Strategy games are big business these days. Ever since a small team known as Westwood devised the real time strategy genre, it has become one of the most popular gaming genres around. Cossacks was one of these games and despite the fact it sold two and a half million copies worldwide the first time around, it really hasn’t managed to gain the hype and publicity that are given to titles such as Command and Conquer. We recently played a build of Cossacks II, and came away incredibly impressed and predicting it as one of the better historically accurate RTS games ever made.

Cossacks II is based in Europe during the Napoleon era. Europe is at war with itself and the main super powers of the continent are at each other. In a period where the word sovereignty was basically non-existent you take control of a number of nations in a variety of game modes to sort out who really is the top country in Europe. The campaign mode is where most of the storyline will come from and is based on historical events, but there are other modes for those who may not necessarily want to recreate history in their games.
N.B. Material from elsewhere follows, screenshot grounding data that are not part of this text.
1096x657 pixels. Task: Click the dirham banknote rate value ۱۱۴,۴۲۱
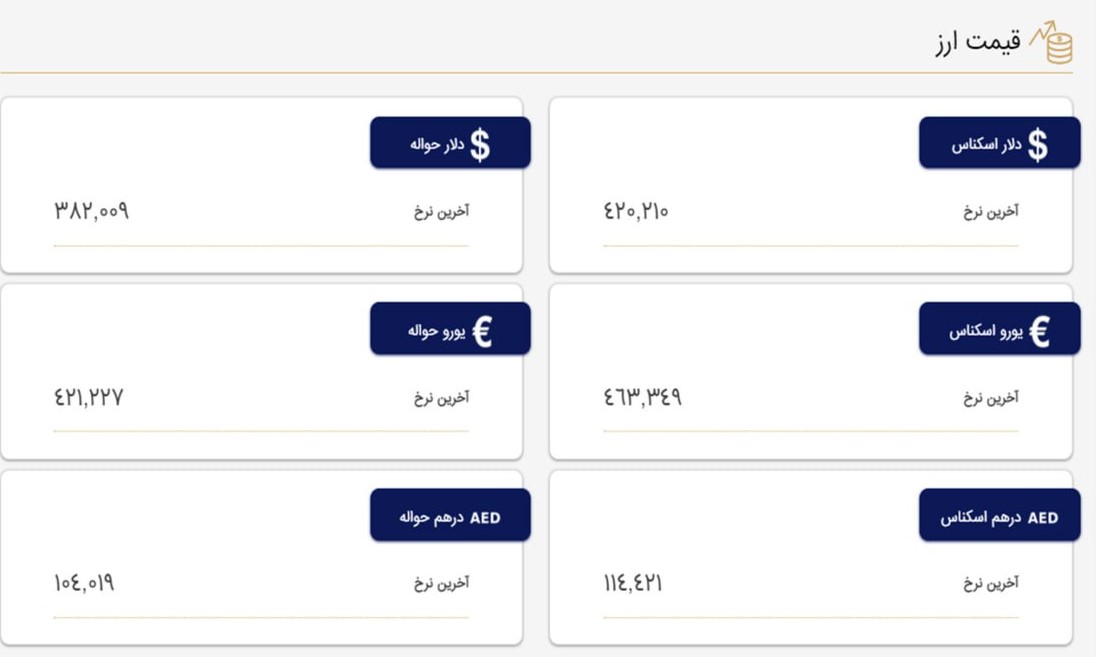tap(633, 583)
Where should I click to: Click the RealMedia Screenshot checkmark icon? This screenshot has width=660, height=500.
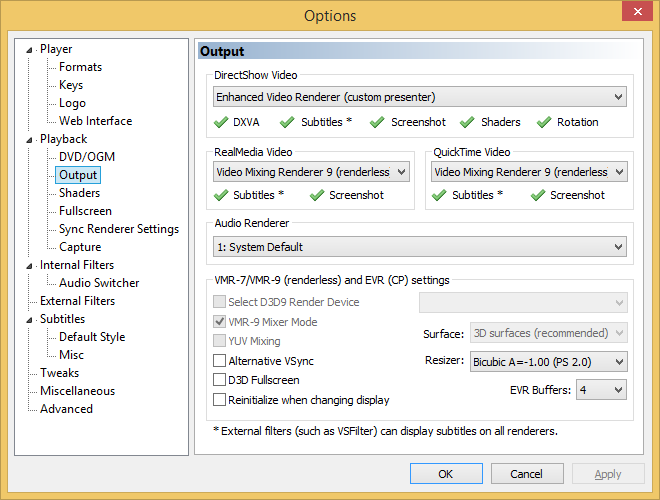pos(317,195)
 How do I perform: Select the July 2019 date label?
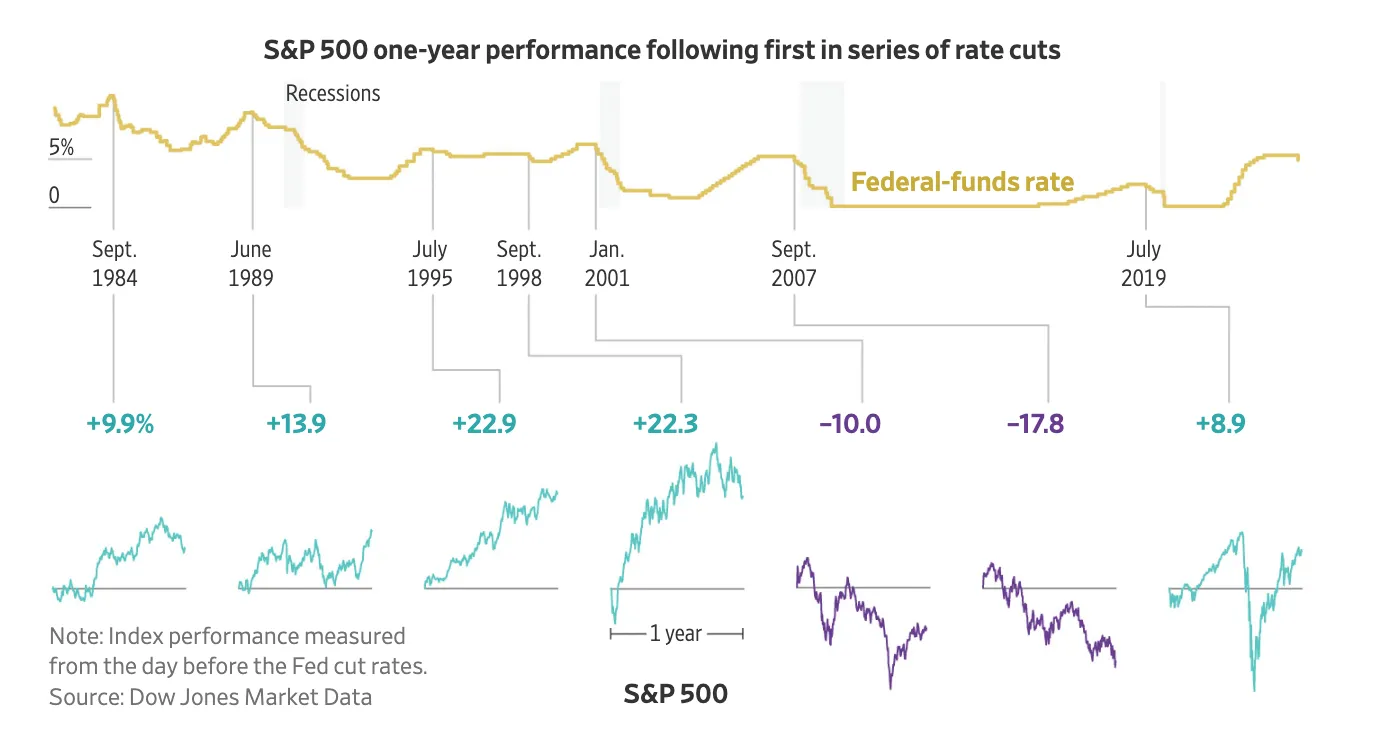tap(1143, 263)
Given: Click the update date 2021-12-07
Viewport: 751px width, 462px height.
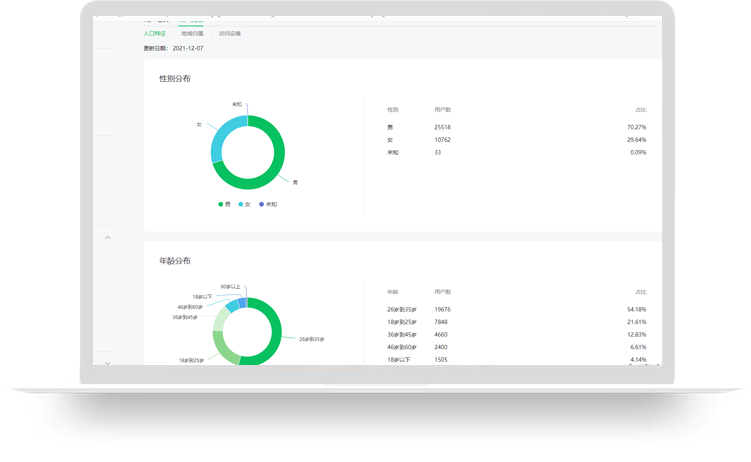Looking at the screenshot, I should [x=191, y=47].
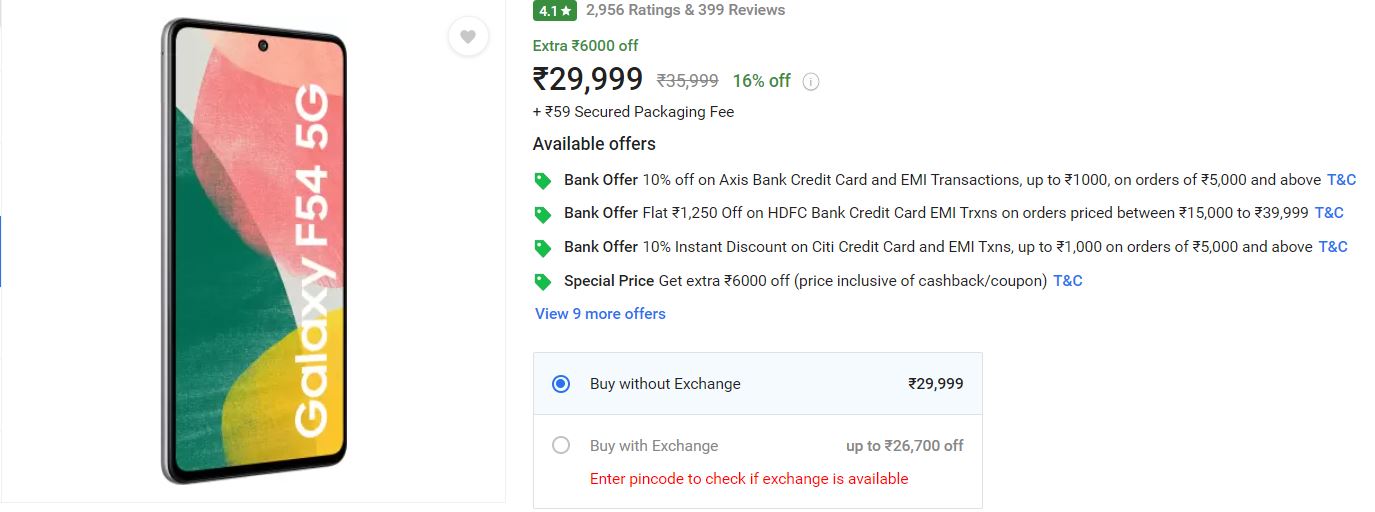Select the Buy without Exchange option
Screen dimensions: 1375x512
[561, 384]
Cossacks II in many ways is a traditional real time strategy game. You have your traditional units who gather resources to build up townships and train units, and then head off to war. The game is much deeper than this though and when you get under the surface you can see how much detail GSC has achieved for the historical accuracy. It is apparent as soon as you begin the game that it represents exactly the architecture, units and style of war during the time the game is trying to replicate. It has an instant wow factor, even if you’re not necessarily into European wars.

As we played the game we discovered even more depth. For instance when moving units, using the path means soldiers do not fatigue and can continue on, cutting through forests tires them requiring rests but it can also make them a lot less viewable to enemy units. You have the option to play six nations; France, Austria, Russia, Prussia and Egypt each with unique buildings, unique units and unique options for the style of play. You also have control over how the units form with formations and options for defense and offensive play. At any time you can order them to shoot, but being old weapons they can’t move and shoot at the same time, again leading to some strategic gameplay.
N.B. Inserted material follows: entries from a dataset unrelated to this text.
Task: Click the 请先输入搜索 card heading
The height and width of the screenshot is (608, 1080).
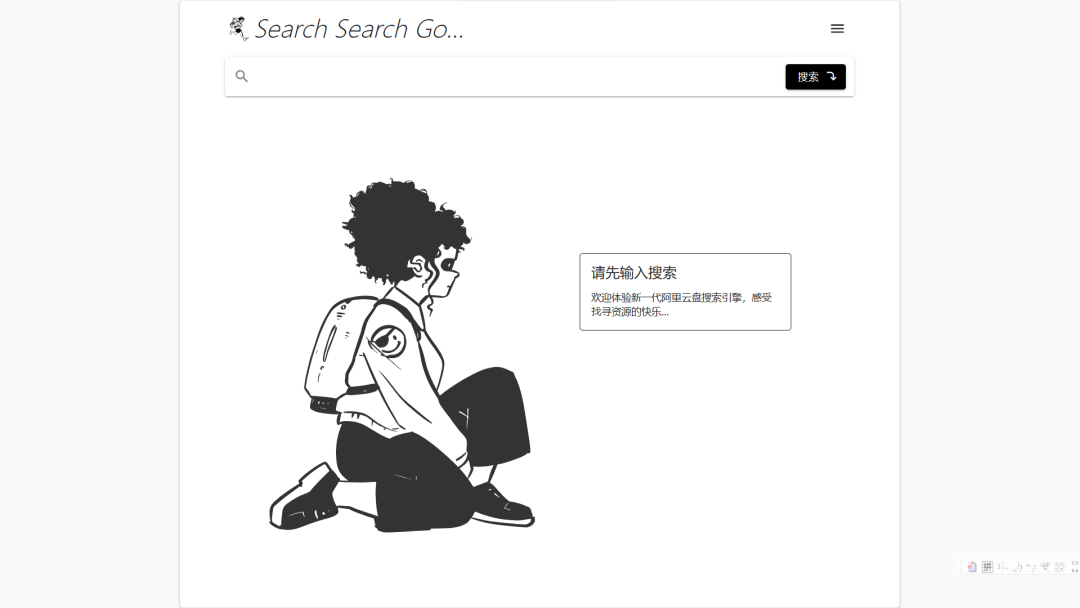Action: pyautogui.click(x=634, y=273)
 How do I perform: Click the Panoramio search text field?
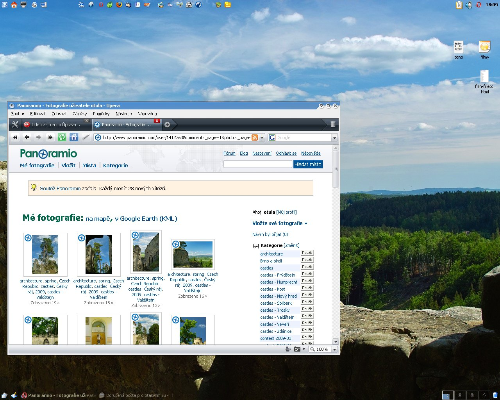(258, 164)
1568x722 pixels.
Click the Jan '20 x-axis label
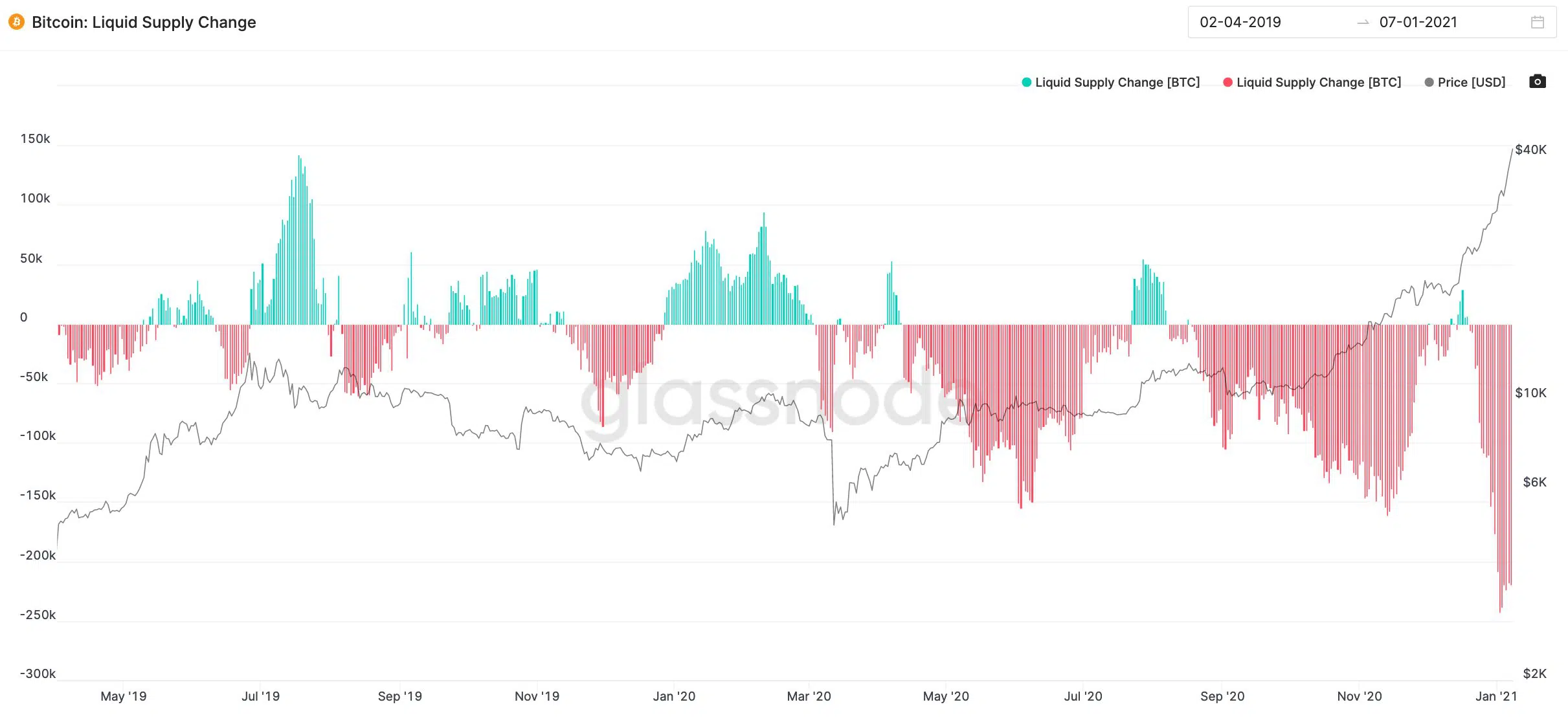coord(674,696)
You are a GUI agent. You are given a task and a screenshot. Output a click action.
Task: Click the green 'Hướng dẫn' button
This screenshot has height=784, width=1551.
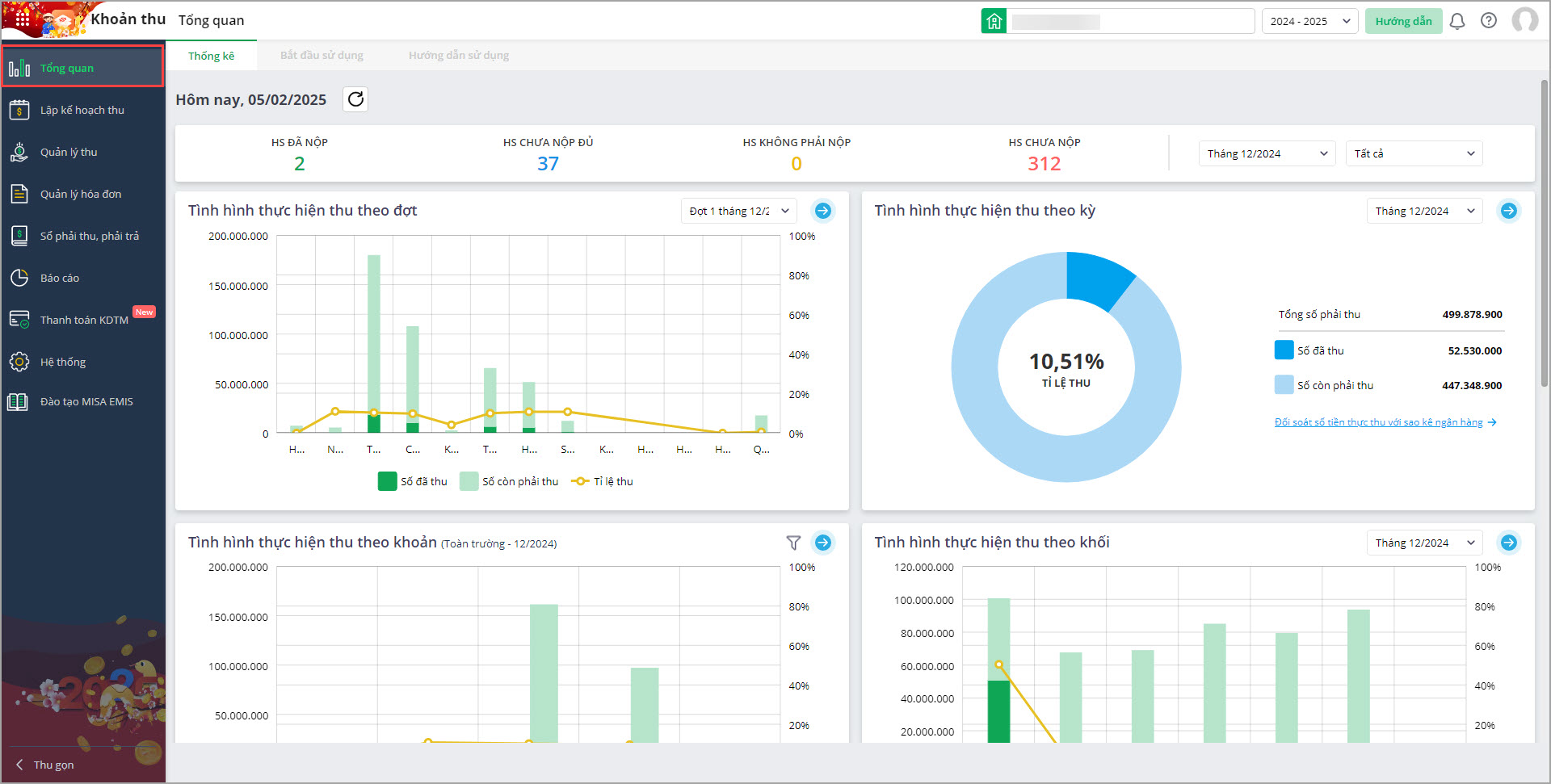[1403, 21]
Perhaps the most amazing thing about Cossacks II at this stage is the scope of the game. The two game modes are completely different to each other. The first is the campaign mode where you relive history but the other mode allows you to conquer Europe in a ‘civilization’ style game. You begin with a small amount of units and must move to hostile blocks to fight them and win control. You can also have negotiations with allies to help you win the battles. This was a surprise as the developers have focused more on campaign than conquer Europe but it definitely is a game mode that will long be played once the campaign is over.
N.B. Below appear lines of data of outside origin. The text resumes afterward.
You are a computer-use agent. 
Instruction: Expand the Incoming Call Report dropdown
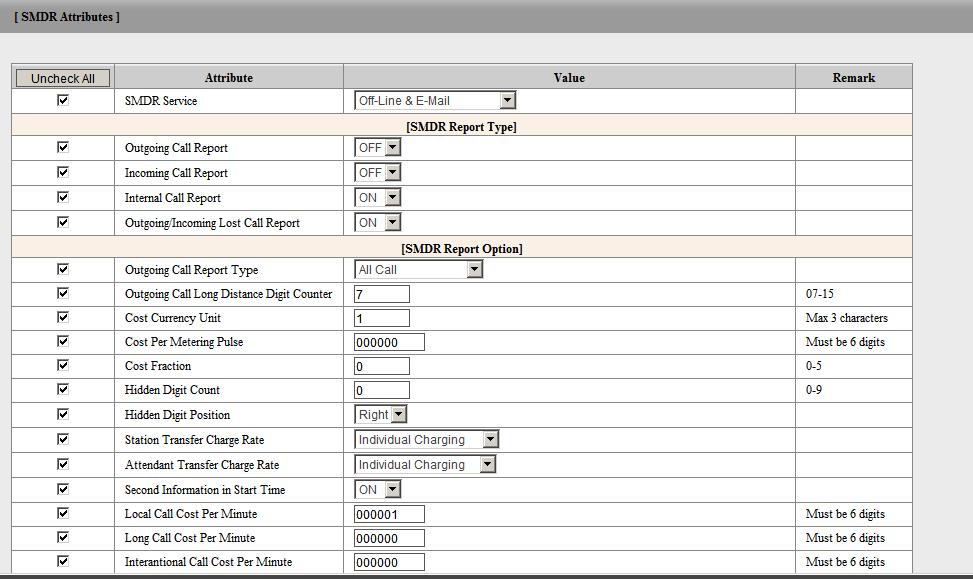tap(378, 172)
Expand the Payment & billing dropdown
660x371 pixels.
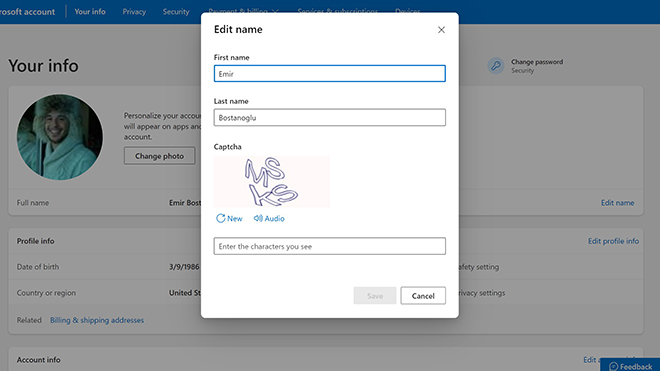243,11
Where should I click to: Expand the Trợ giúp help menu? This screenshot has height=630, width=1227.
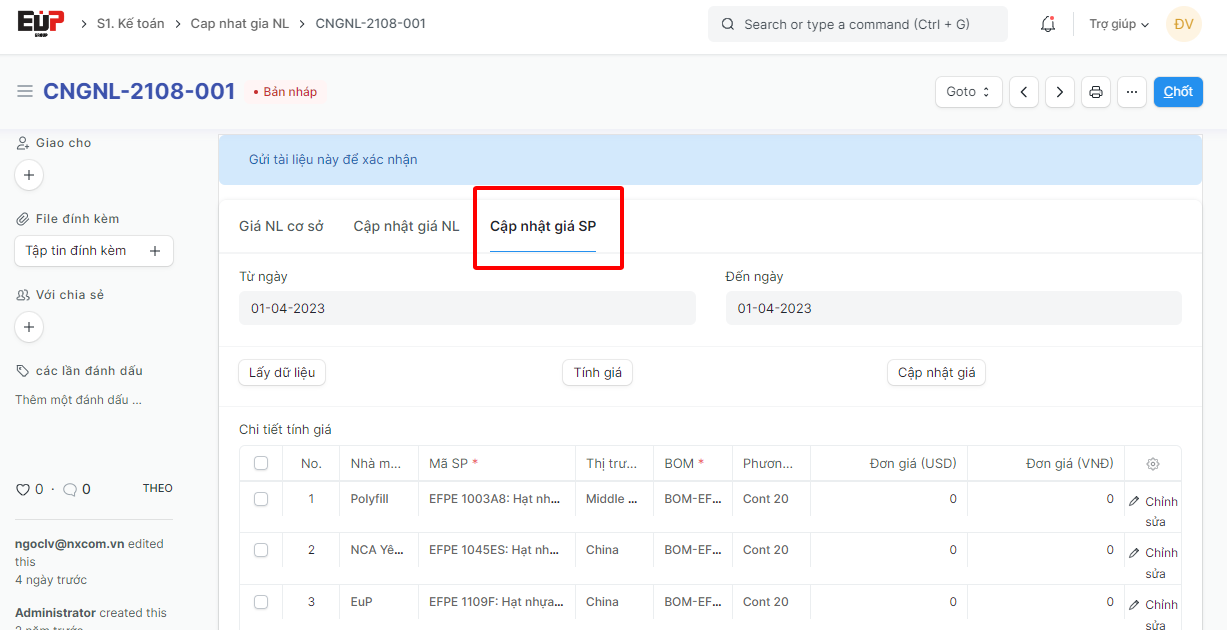coord(1119,24)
The graphics of the game are already stunning with highly detailed buildings and units. The only issue we have with the current build is the lack of ability to zoom in and out. The camera is set and you can’t really move it. Watching hundreds of units move across the battlefield is a sight to behold and as they clash it is even more impressive. The engine is extremely powerful and the final build may need a hefty collection of hardware with the beta build not exactly running well on a fairly recent video card. The voice acting is done well thus far and multiplayer is offered online and skirmish on LAN and AI.

Cossacks II is a game that many people may have been ignoring up till now but it really is going to be one of the best historical RTS games this half of the year. GSC has gone to an insane amount of trouble to put together the most comprehensive and historically accurate game around. Cossacks II is due for release on April 15th.


Written by Simon Hutchinson


Source: 3D Avenue [source link | archived site]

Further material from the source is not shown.